We decided to stop for refs; I do like a luke warm, milky hot chocolate. Good thing we did really. As almost at the exact moment when we finished, a man (I’d say about 30) with his grandparents, started having a fit. Dippy of course, just stood there…, and stood there…, and stood there. So I pushed him out the way and started taking care of the patient, asking the grandparents pertinent questions like: has he had a fit before? Does he have heart or lung problems? (No, I did not ask about underwear, I just hoped) Turns out it was his first ever epileptic fit, and he experienced it in a lovely warm Costa surrounded by itchy coats and loved ones, maybe not too bad really. It could have been in a swimming pool. But that’s another story…

Dippy had finally started on the mountains of paper work. Wonderful. Dippy drove back to the hospital, whilst I sat in the back with the man and his Granny. (She was about 103) Sadly, I didn’t pluck up the courage to ask about the underwear situation, but you could sort of see a ridge where some might be, so I wasn’t too worried.

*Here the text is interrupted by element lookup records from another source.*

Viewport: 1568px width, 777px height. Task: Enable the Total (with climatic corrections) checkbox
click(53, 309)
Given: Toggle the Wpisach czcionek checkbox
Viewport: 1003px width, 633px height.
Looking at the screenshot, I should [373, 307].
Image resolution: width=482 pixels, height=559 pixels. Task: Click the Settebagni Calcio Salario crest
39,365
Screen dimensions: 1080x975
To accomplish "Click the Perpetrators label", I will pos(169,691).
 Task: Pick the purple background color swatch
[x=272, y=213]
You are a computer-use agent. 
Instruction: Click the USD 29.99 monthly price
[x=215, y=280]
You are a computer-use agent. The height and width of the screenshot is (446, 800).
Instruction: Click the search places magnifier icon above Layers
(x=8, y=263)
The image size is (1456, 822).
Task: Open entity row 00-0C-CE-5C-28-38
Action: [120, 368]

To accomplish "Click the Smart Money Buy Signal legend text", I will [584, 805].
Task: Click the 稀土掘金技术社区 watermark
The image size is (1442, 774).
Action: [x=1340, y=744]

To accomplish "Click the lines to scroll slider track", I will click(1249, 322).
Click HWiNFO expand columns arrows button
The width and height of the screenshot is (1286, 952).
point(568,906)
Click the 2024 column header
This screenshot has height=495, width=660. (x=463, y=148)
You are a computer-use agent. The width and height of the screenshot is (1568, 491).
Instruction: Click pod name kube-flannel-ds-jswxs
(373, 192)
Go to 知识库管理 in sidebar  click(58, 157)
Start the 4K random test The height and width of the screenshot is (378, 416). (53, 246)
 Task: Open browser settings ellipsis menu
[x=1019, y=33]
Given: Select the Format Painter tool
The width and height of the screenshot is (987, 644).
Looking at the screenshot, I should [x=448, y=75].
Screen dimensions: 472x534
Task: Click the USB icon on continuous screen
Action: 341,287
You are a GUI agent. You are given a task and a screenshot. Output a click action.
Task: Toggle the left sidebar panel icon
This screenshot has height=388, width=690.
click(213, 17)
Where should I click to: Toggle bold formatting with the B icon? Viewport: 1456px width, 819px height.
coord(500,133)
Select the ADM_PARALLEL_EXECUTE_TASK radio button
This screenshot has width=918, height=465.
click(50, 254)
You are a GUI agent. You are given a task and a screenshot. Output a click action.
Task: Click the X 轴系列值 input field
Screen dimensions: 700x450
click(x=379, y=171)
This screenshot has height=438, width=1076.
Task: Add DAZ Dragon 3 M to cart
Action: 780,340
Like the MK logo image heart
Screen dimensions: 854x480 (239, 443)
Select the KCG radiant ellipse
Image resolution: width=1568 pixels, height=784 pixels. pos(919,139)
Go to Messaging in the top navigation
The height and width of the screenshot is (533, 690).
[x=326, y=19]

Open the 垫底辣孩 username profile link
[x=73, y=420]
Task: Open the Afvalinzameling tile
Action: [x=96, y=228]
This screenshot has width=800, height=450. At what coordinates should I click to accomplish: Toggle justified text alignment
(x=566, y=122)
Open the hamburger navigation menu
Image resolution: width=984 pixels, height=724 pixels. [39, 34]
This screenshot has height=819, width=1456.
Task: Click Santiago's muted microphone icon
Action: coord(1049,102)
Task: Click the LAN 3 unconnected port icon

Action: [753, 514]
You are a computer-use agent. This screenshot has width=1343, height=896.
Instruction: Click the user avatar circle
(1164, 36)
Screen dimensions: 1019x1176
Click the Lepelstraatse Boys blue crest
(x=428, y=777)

Each month we are expected to undertake the glorious excitement of, “staff training”, to “refresh skills” and also “bond with the team”. It is as effective as it sounds. Yep, it’s like a freak show.  No-one wants to be there, no-one gets anything out of it, and the biscuits are rubbish; we don’t even get the chocolatey ones.

The “team” (oh the irony of that term) are indifferent and rather stupid; we aren’t brave, nope, not brave at all. No-one has the audacity to say to the management, “Mary” what in the name of The great Tardis Doctor, is this actually for? As we don’t say anything, we are forced to continue with these inadequate rituals. Each month it’s little different, maybe full-fat milk rather than semi-skimmed. But they are always in those horrid, plastic pots.

This month, being November it’s at our local leisure centre. Dear Lord. The new focus is upon our own mental and physical health. Maybe managing to have a proper lunch period would help? Otherwise, of course we eat on the go, usually McDonald’s… well you know its drive through…

Anyway, I digress… Today, we are forced to swim about 50 laps to make sure we are fit and healthy. There is a time limit, but only the Lord knows what that is or was as I don’t think any of us make it.

There are nine of us are standing at the bottom of a walk in leisure pool, all waiting for instructions regarding the next mundane task. I was daydreaming. Suddenly, “Mary” told me to go look up the slide so I did, I wondered if I could sneak down it afterwards for fun.

It looked fun.

I arrived, and saw two guys in jeans, jumpers and the kind of equipment people take camping and cameras. I shouted down to the team that there were boys in the slide. Jack shouted up that I was just insane but came and had a look anyway. I wasn’t insane.

However, trying to get them to come down was another story, they went on and on about their rights, and I think I zoned out, I just kept repeating: “You are not allowed in after 9pm it’s nearly 10:30pm” over and over. I wasn’t going to get anywhere.

They weren’t holding onto anything and were quite far down. Jack had left at some point not sure when, like I said, I zoned out. All you could hear was a wiring and swooshing noise then they were flooded away. I looked over the ledge and could see them at bottom of the slide completely drenched while the other paramedics were taking pictures of their disgrace.

And yes, their underwear was soaked, throughout, and sadly the elastic was a little old….At least there were no Grannies around to witness the spectacle. A final victory for underwear, marking the end of an exhausting twelve hour shift.